The reason for exercising force majeure that way would be to take refuge in air space the Russian fighters were unlikely to penetrate. Another purpose would be to ensure that if the Russians used a surface-to-air missile from the S-400 system against the RC-135, they would have to fire it into Swedish air space. The map shows the RC-135’s track in and out of Swedish air space.
This is another too-close-for-comfort incident like the dangerous intercept executed in April by a Russian fighter in the Far East against another RC-135 – that one a special-purpose aircraft called an RC-135U on a “Combat Sent” mission.
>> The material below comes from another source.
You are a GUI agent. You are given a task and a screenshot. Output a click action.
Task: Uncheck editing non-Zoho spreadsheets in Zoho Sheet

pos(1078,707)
During the intercept, on 23 April over the Sea of Okhotsk, the Russian fighter cut across the RC-135U’s flight path, coming with 100 feet of the aircraft’s nose.
The Sea of Okhotsk is not a place where it would be easy for U.S. fighters to escort our big, slow-moving reconnaissance aircraft, like the RC-135 or the Navy’s P-3/EP-3E or P-8 airframes, none of which is armed for aerial combat.
But we have a constant, augmented presence of U.S. and/or NATO fighters in Poland and the Baltic Republics, which we have maintained since March 2014. And there are no geographic obstacles to using those fighters for protecting our reconnaissance aircraft. From the Baltic Republic airfields, the fighters would be in position almost as soon as they took off. Assuming the U.S. RC-135 was indeed in international air space when the Russian fighter(s) approached it – and we have the Swedish reporting to confirm that, as well as the statement of the U.S. official – we are left with the question whether the RC-135 was on its own on 18 July, and if so, why.
Who’s running this show? The natural concern about this incident is sharpened by its revelation in U.S. media coincident with the 50th anniversary of the “Gulf of Tonkin incident” of August 1964. In the Gulf of Tonkin, the USS Maddox (DD-731) was on a signals-intelligence collection patrol, in a situation with key similarities to that of the eastern Baltic Sea in July 2014: no official hostilities between the U.S. and any local party, but extreme sensitivity on the part of the intelligence-collection target, and a provocative, but underarmed – and frankly ill-prepared and ill-thought-out – U.S. force posture.
The “DESOTO” intelligence patrols in 1964 were classic Robert S. McNamara. They were a bad idea then, and anything like them remains a bad idea today. There’s a limit to what we can do about Russia’s behavior – but we have full control of ours, and we shouldn’t ever have to see an RC-135 fleeing into another nation’s air space again. Nor should we leave an unstable situation to fester, and potentially back us – as the Gulf of Tonkin incident was long thought to have done – into a level of confrontation we didn’t intend.
Congress has a lot to grapple with right now, but this must take precedence. The 18 July event needs investigation. It’s just more bad news on the national defense front, but if we get these things wrong, none of the rest will matter.